Policjanci zatrzymali 19-letniego mężczyznę, który pobił kierowcę autobusu miejskiego, a drugiemu groził pobiciem. Młody agresor był nietrzeźwy. Miał w swoim organizmie 1,5 promila alkoholu. Powodem takiego zachowania, zdaniem podejrzanego, był zbyt długi czas oczekiwania na odjazd autobusu. Pijany mężczyzna trafił do policyjnej celi. Może mu grozić do 5 lat pozbawienia wolności.
Poszkodowani kierowcy poinformowali policjantów, że zostali zaatakowani przez młodego mężczyznę, który był jednym z pasażerów jadących autobusem miejskim.
Jak ustalili funkcjonariusze 19 – latek dojechał autobusem do końcowego przystanku na cmentarz w Oborze. Spał, więc został obudzony przez kierowcę, który poprosił go, aby opuścił pojazd. Młody mężczyzna wysiadł i udał się w stronę nekropolii. Jednak po chwili wrócił i zaczął dobijać się do czekającego na godzinę odjazdu kierowcy autobusu. Agresor kopiąc w drzwi siłowo je otworzył, uszkadzając szybę. Swoją złość wyładował na 55 – latku, którego kopał i bił rękami. Kiedy na zajezdnię przyjechał drugi autobus, 19 – latek podszedł do kierowcy, żądając aby go zawiózł do Lubina. Sprawca groził 66 – latkowi pobiciem.

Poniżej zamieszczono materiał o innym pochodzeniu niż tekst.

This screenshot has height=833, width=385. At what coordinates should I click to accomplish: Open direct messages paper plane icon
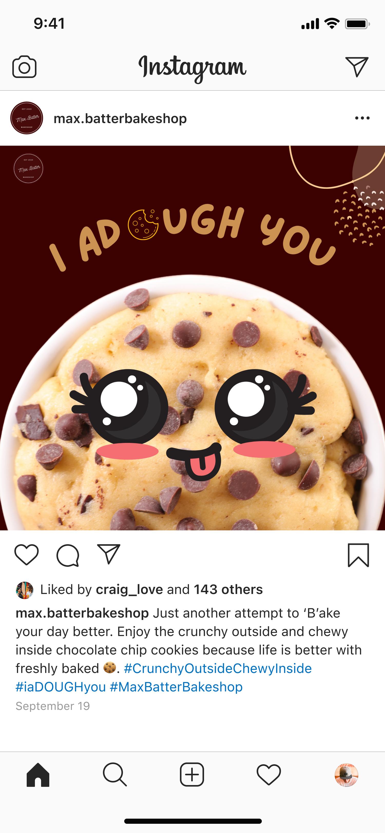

Na miejsce, niezwłocznie po zgłoszeniu, został wysłany patrol ruchu drogowego. Policjanci jadąc na interwencję zauważyli mężczyznę, który odpowiadał rysopisowi sprawcy. Funkcjonariusze zatrzymali go. Badanie alkomatem wykazało, że 19 – letni mieszkaniec powiatu wołowskiego miał w swoim organizmie 1,5 promila alkoholu. Dodatkowo, funkcjonariusze po przeszukaniu podejrzanego ujawnili przy nim i zabezpieczyli telefon, który figurował w policyjnych systemach jako utracony z terenu Lubina.
Poszkodowany 55-letni kierowca został zabrany do szpitala i powoli wraca do zdrowia.
Mężczyzna został osadzony w policyjnej celi. Usłyszał już zarzuty. Będzie odpowiadał za uszkodzenie ciała, groźby karalne, a także uszkodzenie autobusu. Straty jakie spowodował na szkodę PKS Lubin, to około 15 tys. złotych.